#### Текст:

((

Он вдруг задумался. Опустил голову, водит ложкой по дну тарелки.
– Мне надоела условность в литературе, Назым. Я хочу вам, Вера, процитировать Павленко: «В литературе, хочешь или не хочешь, нужно врать, но пар требует выхода. Только не так, как тебе хочется, а как тебе хозяин велит». Вы понимаете?!
Когда мы вышли, ты сказал:
– Не обращай внимания на эту яичницу в доме Пабло Неруды. Уверен, что он ел ее не больше двух раз. Я даже думаю, что Пабло специально сбегал из дома. Они оба настоящие люди. Но не могут долго находиться вместе. Вдруг начинают спорить, говорить друг другу наперекор, ведут себя, как фехтовальщики. Пабло весь кипит будущим, а Эренбург больше поэтизирует культуру прошлого. Как коммунист я во многом с ним не согласен, но как человек – я люблю его.
Мы еще долго стояли в ночи на улице Горького против здания Моссовета под окнами Эренбурга и ловили такси.
– Интересно, – говорил ты, – Эренбурга здесь воспринимают как человека левых взглядов, а в Европе не так. Помнишь, в Риме нам рассказывал журналист, член итальянского ЦК, как проходят его встречи с итальянцами, которые устраивает компартия? Приходят, в основном, старые дамы в кружевных перчатках, мелкие служащие, вообще старики. Их привлекает его изысканная речь, эрудиция, изящные рассуждения о литературе двадцатых-тридцатых годов. Но сегодня итальянцев волнует будущее, жизнь советских людей, результаты ХX съезда партии, отношение к Сталину. В этом дело! Я тебе говорил, как недавно итальянский буржуазный издатель просил у меня стихи: «Пожалуйста, поменьше лирики, – настаивал он, – меня интересуют революционные стихи, самые острые, самые непримиримые. Сегодня я могу сделать бизнес только на этом». …Вера, Эренбург так много говорил о своих стихах сегодня. Я не знаю его стихов. Он хороший поэт?

))

#### Фрагмент источника:

((

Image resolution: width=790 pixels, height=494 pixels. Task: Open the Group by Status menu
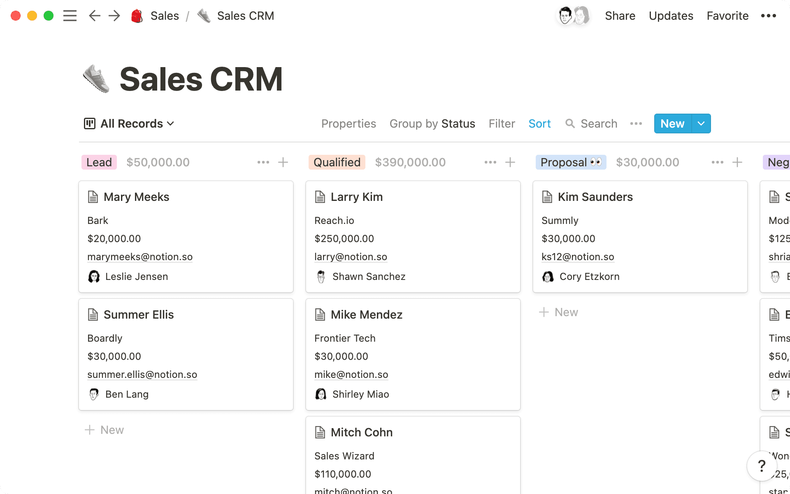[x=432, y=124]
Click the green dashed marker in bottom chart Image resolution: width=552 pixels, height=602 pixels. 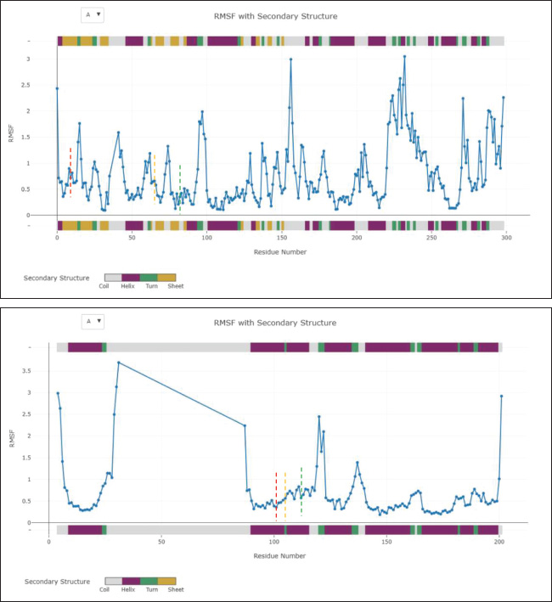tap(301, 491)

))

#### Цель задания:
Ответьте по тексту на три вопроса:
(a) Чьи слова о литературе цитируют Вере?
(b) Где стояли ночью, пока ловили такси?
(c) Какие стихи хотел получить итальянский буржуазный издатель?
Листинг никак не связан с текстом.

#### Готовый ответ:
(a) Вере цитируют слова Павленко.
(b) Стояли на улице Горького против здания Моссовета, под окнами Эренбурга.
(c) Он хотел получить революционные стихи, самые острые и самые непримиримые, и поменьше лирики.